I'm learning about conformal mappings into polygons in a class,(undergrad complex analysis) and am having trouble understanding one of the examples given in my book. (Stein & Shakarchi) Here it is:
For $z\in\mathbb{H}$(the open upper half plane), define \begin{align*} f(z) := \int_{0}^{z}\frac{1}{(1-\zeta^{2})^{1/2}}d\zeta \end{align*} The example goes on to talk about the boundary behavior of this function, which I'm o.k. with. It also says that $f$ is the inverse of $\sin(z)$, and thus is conformal from $\mathbb{H}$ to a "half-strip" described in the book. Is there another way we can see that $f$ is conformal?
The connection between conformal mapping and complex variables is about as fundamental an idea in complex variables as there is. This connection is the first example mentioned on the Wikipedia page for conformal map.

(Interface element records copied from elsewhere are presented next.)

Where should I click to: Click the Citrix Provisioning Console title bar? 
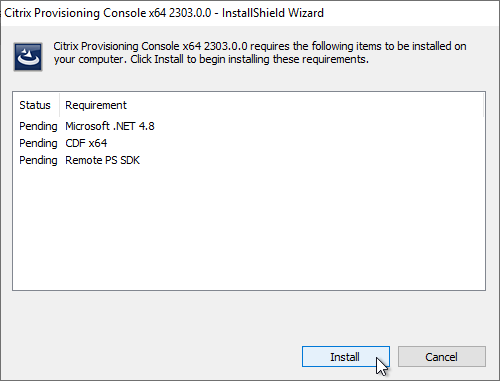click(x=250, y=13)
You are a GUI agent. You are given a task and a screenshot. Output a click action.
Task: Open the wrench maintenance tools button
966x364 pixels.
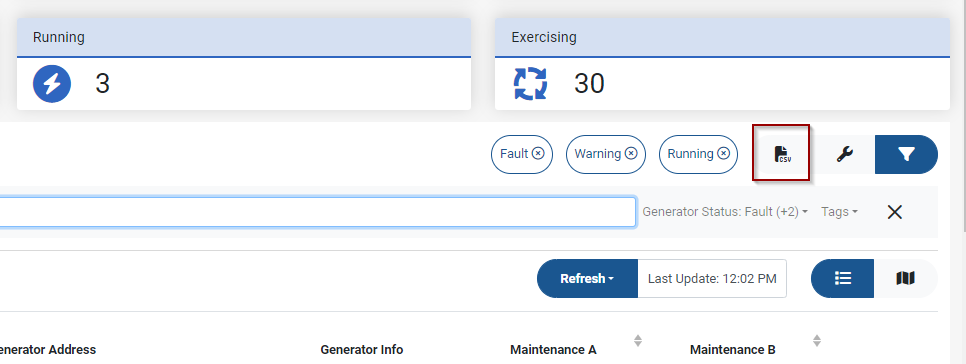(x=845, y=155)
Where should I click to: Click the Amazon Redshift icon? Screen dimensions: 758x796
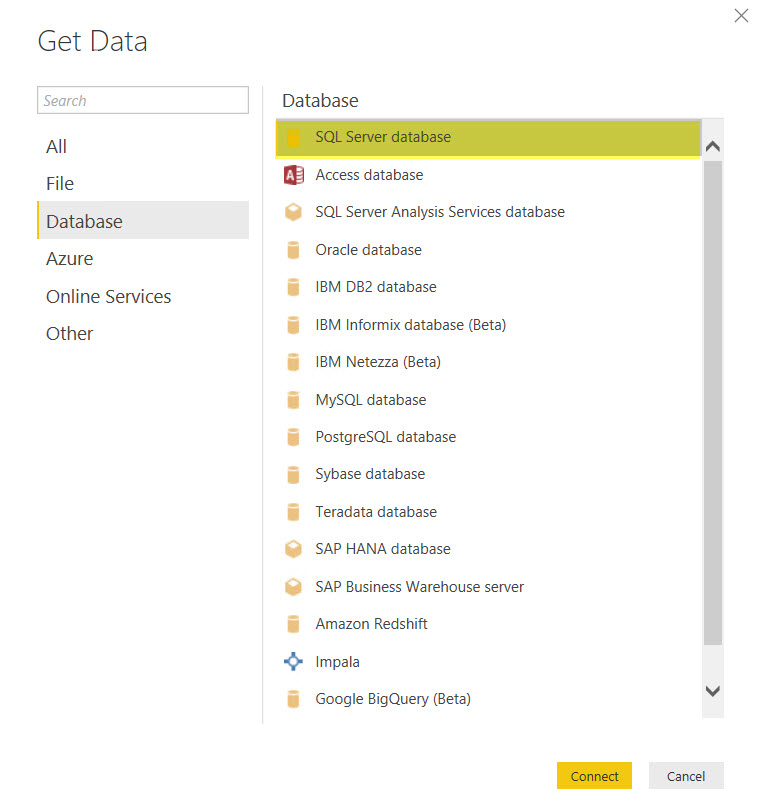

This basic observation is that a differentiable function behaves like it's linear approximation on a small scale. In symbols, for $z$ close to $z_0$, we have $$f(z) \approx f(z_0) + f'(z_0)(z-z_0)$$ with an error proportional to $|z-z_0|^2$. Thus, for $z$ close to $z_0$, a function that is differentiable in a neighborhood of $z_0$ with $f'(z_0)\neq0$ looks approximately affine, that is it looks like a function of the form $g(z)=az+b$. Now, multiplication by a complex number $a$ scales by $|a|$ and rotates by $\arg(a)$. Adding a complex number $b$ simply shifts the whole picture. These operations preserve angle measure so that an affine function does as well and a differentiable function with non-vanishing derivative does as well.